Prostate cancer treatments that target the hormone androgen and its receptor may be going after the wrong source, according to a new study. Researchers have found that when two genes fuse together to cause prostate cancer, it blocks the receptor for the hormone androgen, preventing prostate cells from developing normally.
The study, from the University of Michigan Comprehensive Cancer Center, suggests that the gene fusion - not the androgen receptor - is a more specific "bad actor" in prostate cancer and is the real smoking gun that should be targeted by treatments.
"We need to begin to think about targeting prostate cancer by targeting the gene fusion, and not confining our approaches to androgen receptor. If we're going to find a more durable therapy, we need to get at the gene fusion," says study author Arul Chinnaiyan, M.D. Ph.D., director of the Michigan Center for Translational Pathology and S.P. Hicks Endowed Professor of Pathology at the U-M Medical School.
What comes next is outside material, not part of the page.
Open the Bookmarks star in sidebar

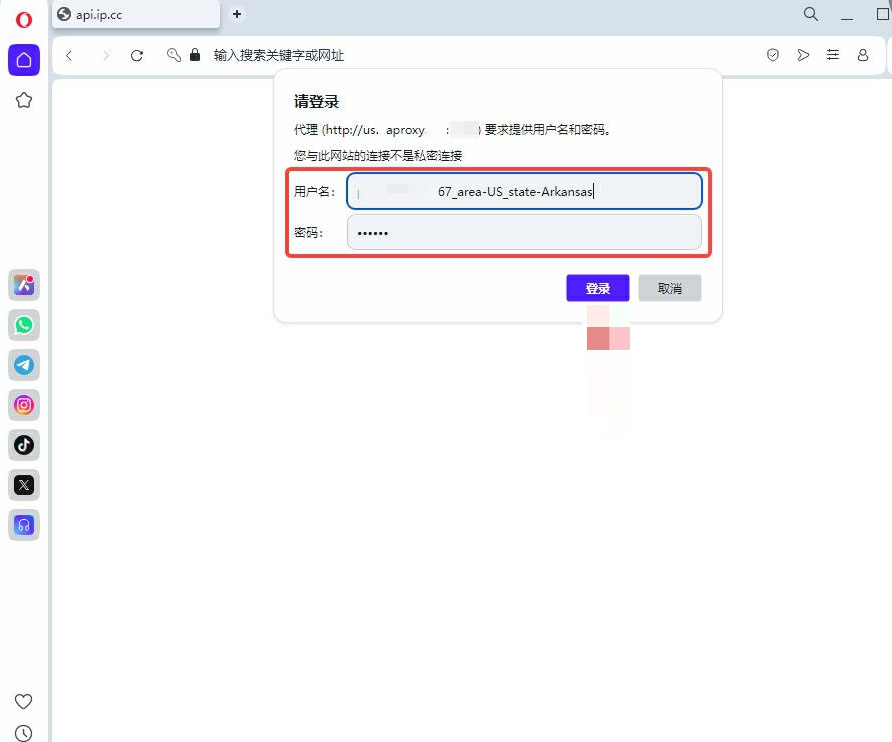coord(24,100)
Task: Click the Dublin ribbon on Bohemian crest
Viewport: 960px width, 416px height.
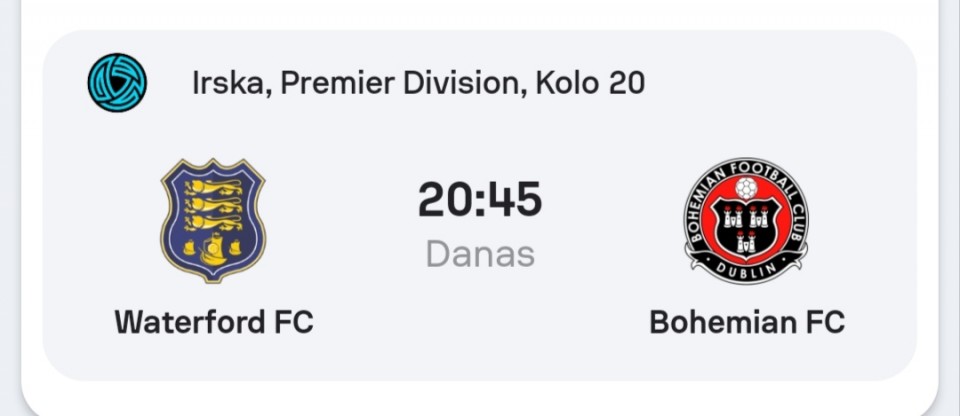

Chinnaiyan is also a Howard Hughes Medical Institute investigator and an American Cancer Society research professor.
The study is featured on the cover of the May 18 issue of Cancer Cell.
Treatments for prostate cancer typically include drugs to moderate androgen, a male hormone that controls the normal growth of the prostate. These drugs typically work at first, but over time the cancer cells become resistant to the therapy and the cancer returns. Because it's no longer responsive to currently available hormone deprivation therapies, the recurrent cancer is usually more difficult to treat.
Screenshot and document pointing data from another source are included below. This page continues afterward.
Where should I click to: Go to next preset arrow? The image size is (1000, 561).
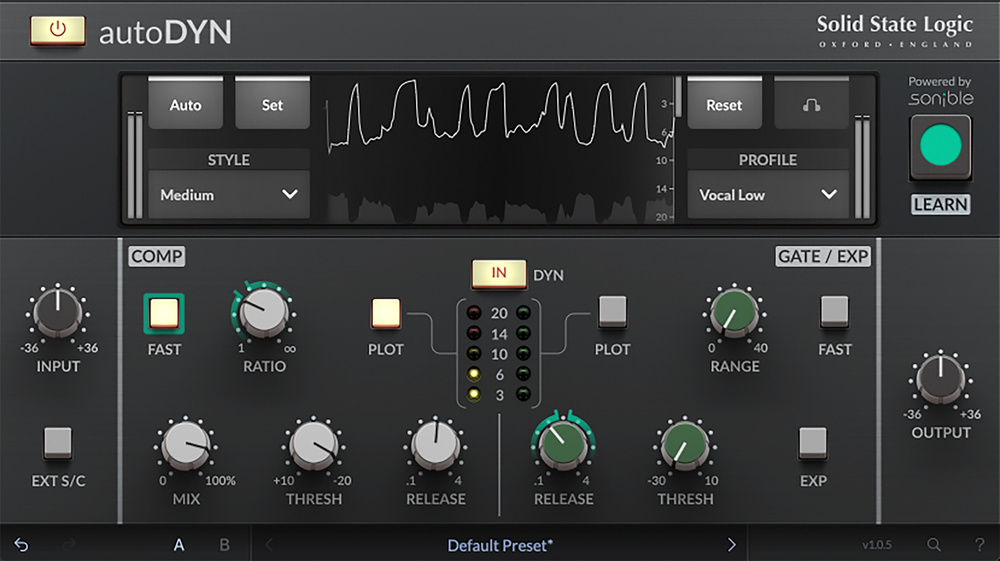click(x=731, y=545)
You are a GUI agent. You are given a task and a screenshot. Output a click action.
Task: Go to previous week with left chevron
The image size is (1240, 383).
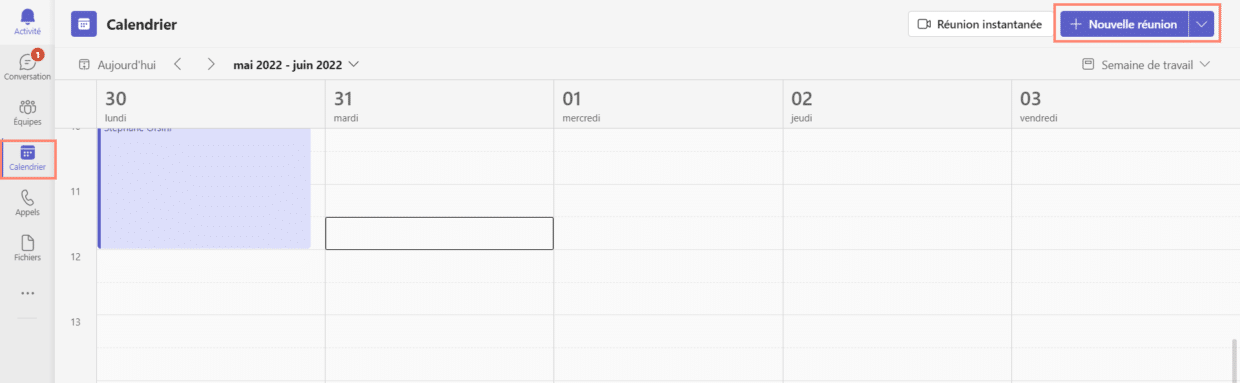click(x=177, y=64)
In 2005, Chinnaiyan and his team identified a prostate-specific gene called TMPRSS2 that fuses with a cancer-causing gene called ERG. The team's earlier research has shown that this gene fusion acts as an "on switch" to trigger prostate cancer.
This new study used sophisticated sequencing technologies to map the genome-wide location of androgen receptor and the TMPRSS2-ERG gene fusion in prostate cancer cells. The researchers found that the gene fusion blocks the androgen receptor directly and also interferes with it at the genetic level to prevent normal androgen receptor signaling. With the androgen receptor blocked, prostate cells stop growing and developing normally, allowing cancer to develop.
"Our study shows the underlying problem in prostate cancer is the presence of a gene fusion, not the androgen receptor. In many contexts, androgen signaling is actually a good thing, but the presence of the gene fusion blocks androgen receptor signaling, which alters normal prostate cell development. While current treatments for advanced prostate cancer are focused on hormone deprivation and are quite effective, at least initially, future therapies need to be developed that target the prostate cancer gene fusion," Chinnaiyan says.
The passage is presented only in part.